[Stored data]
#####
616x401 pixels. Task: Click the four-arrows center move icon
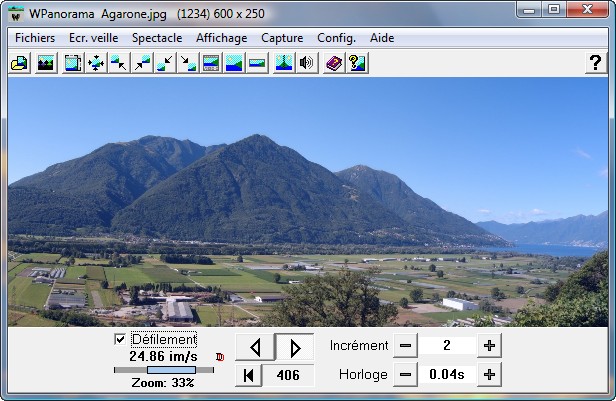(x=96, y=63)
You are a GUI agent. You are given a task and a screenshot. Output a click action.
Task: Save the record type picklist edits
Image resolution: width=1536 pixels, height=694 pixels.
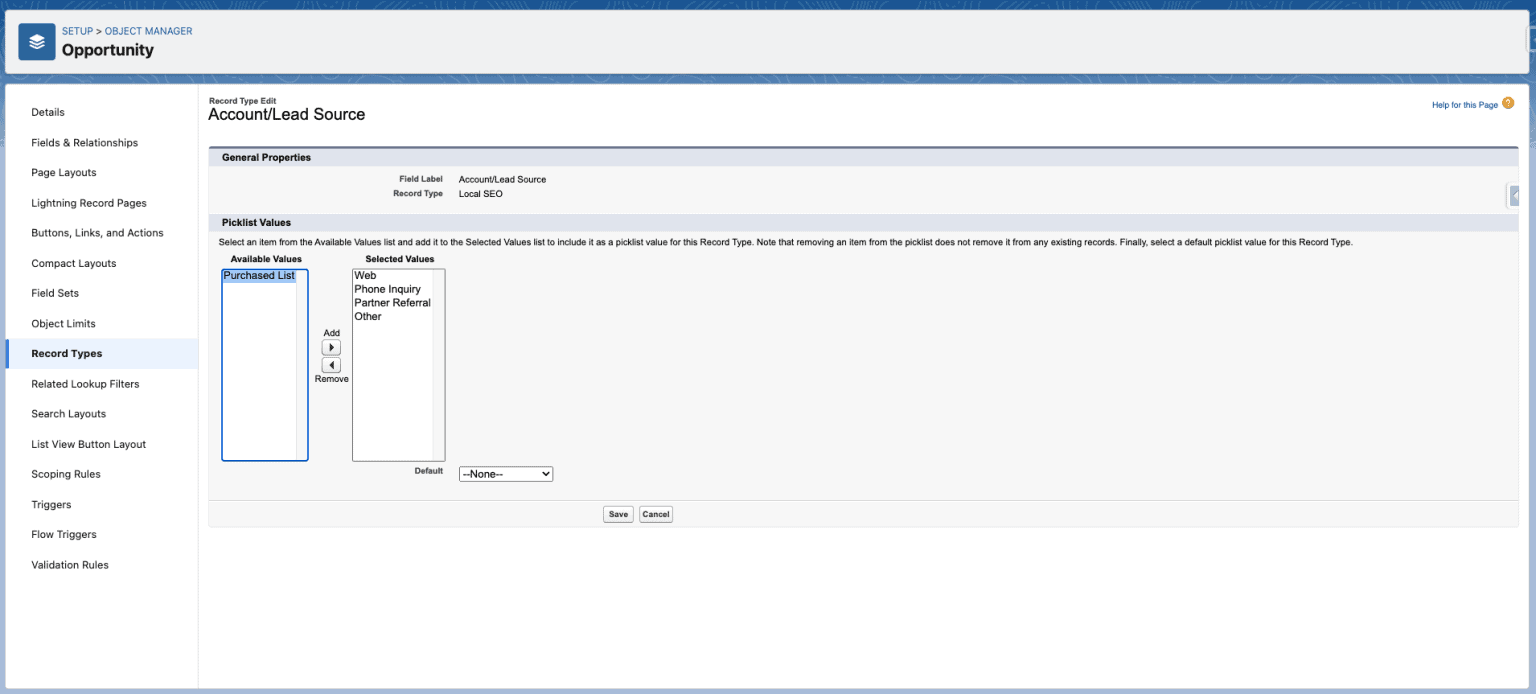[618, 513]
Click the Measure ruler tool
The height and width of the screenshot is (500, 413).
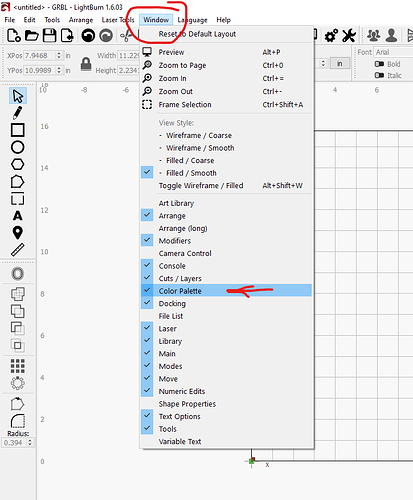(18, 250)
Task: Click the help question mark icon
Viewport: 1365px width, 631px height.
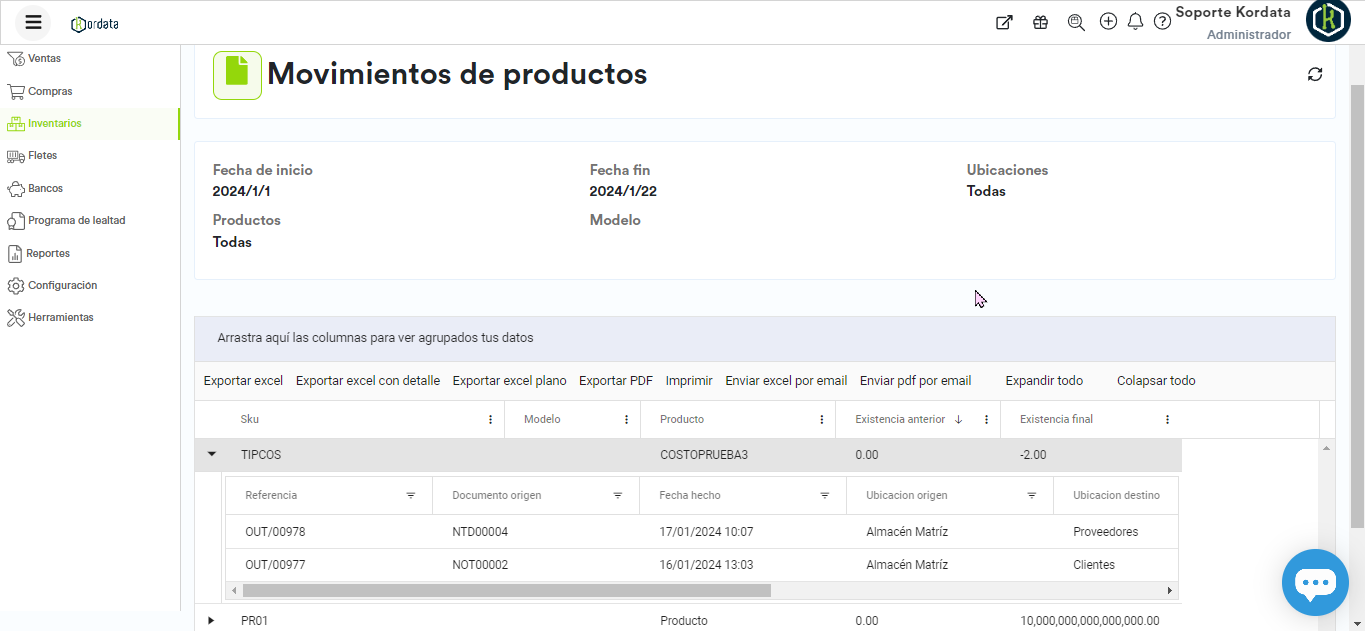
#####
__WORK ORDER__
Beginning with the line that contains "Task: Click the help question mark icon" and ending with the last line of the data, restate each line word for word. Exclude the pictures.

__EXPECTED OUTPUT__
Task: Click the help question mark icon
Viewport: 1365px width, 631px height.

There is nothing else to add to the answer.